Start of SOURCE TEXT
A matrix norm inequality Given a real $m\times n$ matrix $C$, a $m\times m$ diagonal matrix $p$ whose diagonal entries $p_{ii}$ are either 0 or 1, and a $n\times n$ diagonal matrix $q$ whose diagonal entries $q_{ii}$ are either 0 or 1.
Let $P(\alpha)=\frac{\exp(i\alpha)}{2}p + \frac{I-p}{2}$, a diagonal matrix whose diagonal elements are either $1/2$ or $\exp(i\alpha)/2$.
Let $Q(\alpha)=\frac{\exp(i\alpha)}{2}q + \frac{I-q}{2}$, a diagonal matrix whose diagonal elements are either $1/2$ or $\exp(i\alpha)/2$.
Then we can construct the function
$$n(\alpha)=\frac{\|P(\alpha) C + C Q(\alpha)\|}{\|C\|}$$
where the norm is the operator norm.
The figure below shows all possible $n(\alpha)$ curves for a $7\times 7$ matrix $C$.

We are interested in the behaviour of $n(\alpha)$ for $\alpha\in[0,\pi]$.
End of SOURCE TEXT
WORK INSTRUCTIONS =
#1 Name every matrix that the matrix norm post explicitly describes as diagonal.
#2 Please state which norm the matrix norm post uses in the function $n(\alpha)$.
Answer using only the matrix norm post.
Start of RECORDED DATA
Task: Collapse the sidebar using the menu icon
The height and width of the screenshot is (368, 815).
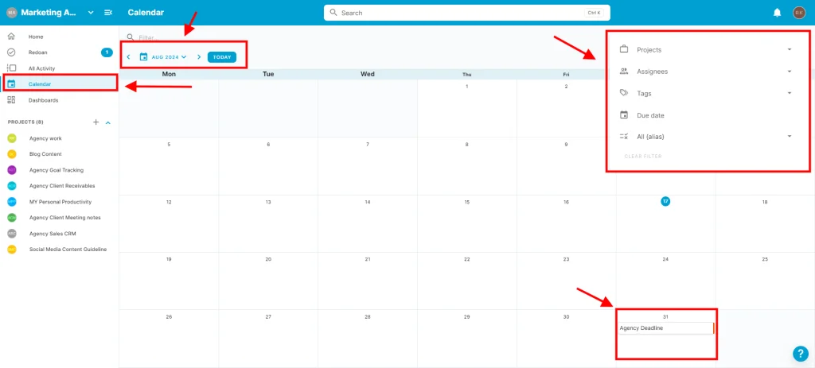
End of RECORDED DATA
EXPECTED RESPONSES =
#1 $p$, $q$, $P(\alpha)$, $Q(\alpha)$

#2 The operator norm.